Italiangreyhound · 20/02/2017 21:10

Ah I must have missed update. Hope things continue well.

NeepNeepNeep · 20/02/2017 21:11

Well OP the information from your other thread does add something doesn't it.

They go to the same theater club(twice a week) and the boyfriend also goes to the sixth form attached to my son's school.
Yes he knows my son is 14

BettyBaggins · 20/02/2017 21:12

Talking to pastoral care for advice sounds wise. I'd also be inclined to find out a little more about the 18 yr old boyfriend. Does he have approachable parents for example? Does anyone know who his last bf was?

Sorry if you mentioned this but do you have an understanding but firm dp, db, bil, df etc around to support the situation?

Have you had a good chat about sexual relationships, condoms, sti's etc with your son? There are some other good pointers in this article that could help with that conversation.

gaylife.about.com/od/parentsofgayteens/qt/gaysonsex.htm

elvis86 · 20/02/2017 21:14

Well OP the information from your other thread does add something doesn't it.

You appear to have changed your tune now NeepNeepNeep, but your previous posts were completely disproportionate even without the "additional information" from the OP.

NeepNeepNeep · 20/02/2017 21:17

Actually Elvis I haven't changed my tune one bit. My point is people were questioning if the 18 year old knew the 14 year old's age and apparently they do.

Completely disroportionate in your opinion Elvis. What CP training have you had?

Satishouse · 20/02/2017 21:19

I am wondering how you can be completely disproportionate about an adult having a relationship with a CHILD

NeepNeepNeep · 20/02/2017 21:20

What is hysterical or disproportionate about suggesting the OP pick up a phone and ask for advice? Bit goady Elvis Just a bit too obvious.

elvis86 · 20/02/2017 21:21

*Actually Elvis I haven't changed my tune one bit. My point is people were questioning if the 18 year old knew the 14 year old's age and apparently they do.

Completely disroportionate in your opinion Elvis. What CP training have you had?*

I never claimed to have had any training. Doesn't mean I'm any less entitled to an opinion, though.Wink

user1487546656 · 20/02/2017 21:21

auntyhiro First off, please don't describe my son as "a cute little twink"
How can you possible be "100%" sure he's being groomed from the very limited information you have access to?? I mentioned the sex which obviously includes stis/stds in my previous post

OP posts:
auntyhiro · 20/02/2017 21:22

I worked in a boys boarding school.

user1487546656 · 20/02/2017 21:23

auntyhiro That genuinely adds nothing to your arguement but good for you I guess...?

OP posts:
NeepNeepNeep · 20/02/2017 21:24

Lovely Elvis. Nice subject to have a bunfight over.

Your son may not be being groomed. He may be entirely willing but he still can't give informed consent as he is a child.

elvis86 · 20/02/2017 21:25

What is hysterical or disproportionate about suggesting the OP pick up a phone and ask for advice? Bit goady Elvis Just a bit too obvious.

That wasn't all you said or suggested. And I'm not sure what you're getting at with the obvious comment?

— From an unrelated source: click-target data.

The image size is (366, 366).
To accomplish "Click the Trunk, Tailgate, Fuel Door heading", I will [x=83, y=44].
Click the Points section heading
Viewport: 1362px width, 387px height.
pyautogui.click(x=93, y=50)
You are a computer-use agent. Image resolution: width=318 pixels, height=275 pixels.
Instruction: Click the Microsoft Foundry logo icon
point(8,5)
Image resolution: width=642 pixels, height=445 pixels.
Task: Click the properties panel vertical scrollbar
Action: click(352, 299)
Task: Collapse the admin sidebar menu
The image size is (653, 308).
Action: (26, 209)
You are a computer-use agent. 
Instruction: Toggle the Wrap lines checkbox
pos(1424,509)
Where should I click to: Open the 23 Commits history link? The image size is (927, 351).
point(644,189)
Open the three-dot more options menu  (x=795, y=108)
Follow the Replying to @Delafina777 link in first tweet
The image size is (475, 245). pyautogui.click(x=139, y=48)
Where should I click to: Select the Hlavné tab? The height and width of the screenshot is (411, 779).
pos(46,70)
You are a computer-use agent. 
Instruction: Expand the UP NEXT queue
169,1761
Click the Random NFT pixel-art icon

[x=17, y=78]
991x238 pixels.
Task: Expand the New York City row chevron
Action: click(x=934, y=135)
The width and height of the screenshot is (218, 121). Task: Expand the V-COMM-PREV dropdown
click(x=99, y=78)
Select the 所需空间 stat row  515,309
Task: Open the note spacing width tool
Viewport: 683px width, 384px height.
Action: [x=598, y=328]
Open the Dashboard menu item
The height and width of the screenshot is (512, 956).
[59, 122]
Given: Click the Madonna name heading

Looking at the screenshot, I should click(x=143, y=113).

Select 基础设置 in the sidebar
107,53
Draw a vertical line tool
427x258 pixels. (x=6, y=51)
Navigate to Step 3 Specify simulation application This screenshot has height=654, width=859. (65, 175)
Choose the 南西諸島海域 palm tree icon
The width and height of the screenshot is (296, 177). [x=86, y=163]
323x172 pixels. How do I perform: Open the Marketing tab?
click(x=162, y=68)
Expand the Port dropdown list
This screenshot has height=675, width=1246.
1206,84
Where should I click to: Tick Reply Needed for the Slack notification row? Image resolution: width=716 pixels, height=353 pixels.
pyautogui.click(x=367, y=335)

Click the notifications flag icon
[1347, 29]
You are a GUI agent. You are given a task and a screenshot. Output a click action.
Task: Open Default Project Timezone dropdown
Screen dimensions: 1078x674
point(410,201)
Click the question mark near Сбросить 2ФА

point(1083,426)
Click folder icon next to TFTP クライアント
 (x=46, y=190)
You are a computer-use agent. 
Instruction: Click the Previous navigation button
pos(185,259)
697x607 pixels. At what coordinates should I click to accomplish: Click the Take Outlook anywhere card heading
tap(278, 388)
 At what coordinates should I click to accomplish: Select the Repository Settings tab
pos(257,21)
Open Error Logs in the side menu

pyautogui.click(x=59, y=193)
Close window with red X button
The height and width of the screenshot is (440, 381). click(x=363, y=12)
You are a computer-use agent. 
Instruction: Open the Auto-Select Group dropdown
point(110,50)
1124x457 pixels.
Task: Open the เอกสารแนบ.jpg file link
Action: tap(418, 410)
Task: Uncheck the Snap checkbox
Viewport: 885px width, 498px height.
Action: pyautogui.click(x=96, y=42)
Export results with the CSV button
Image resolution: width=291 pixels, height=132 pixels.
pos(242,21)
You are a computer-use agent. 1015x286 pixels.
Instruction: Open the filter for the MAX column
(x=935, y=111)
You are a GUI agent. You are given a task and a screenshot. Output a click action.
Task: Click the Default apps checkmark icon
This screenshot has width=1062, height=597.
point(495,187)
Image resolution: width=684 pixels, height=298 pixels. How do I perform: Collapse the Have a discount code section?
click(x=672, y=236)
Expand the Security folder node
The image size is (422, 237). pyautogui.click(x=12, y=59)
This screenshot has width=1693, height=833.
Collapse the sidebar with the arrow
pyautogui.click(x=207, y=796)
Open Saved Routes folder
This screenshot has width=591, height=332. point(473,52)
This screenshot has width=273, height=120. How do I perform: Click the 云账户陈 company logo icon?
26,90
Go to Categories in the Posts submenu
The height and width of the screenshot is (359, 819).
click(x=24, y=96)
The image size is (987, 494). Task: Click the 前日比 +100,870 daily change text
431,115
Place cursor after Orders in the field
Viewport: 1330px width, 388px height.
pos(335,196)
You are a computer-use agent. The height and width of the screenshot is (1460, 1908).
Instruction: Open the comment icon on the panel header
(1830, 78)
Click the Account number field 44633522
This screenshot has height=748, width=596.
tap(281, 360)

Satishouse · 20/02/2017 21:26

Adult and CHILD
Adult and CHILD
Why for the love of God is there even any debate about this scenario? It's an adult and a child having a relationship

NeepNeepNeep · 20/02/2017 21:26

Elvis I am not feeding your anymore.

auntyhiro · 20/02/2017 21:27

Indeed, what does a wealth of experience with thousands of young men aid at all Hmm

Why even bother asking other peoples opinions? Is it to prematurely assuage your conscience?

elvis86 · 20/02/2017 21:28

Elvis I am not feeding your anymore.

Over and out.Wink

NeepNeepNeep · 20/02/2017 21:29

Satishouse It's beyond belief really. The OP is satisfied now so all's well that ends well and they got some good advice on both threads.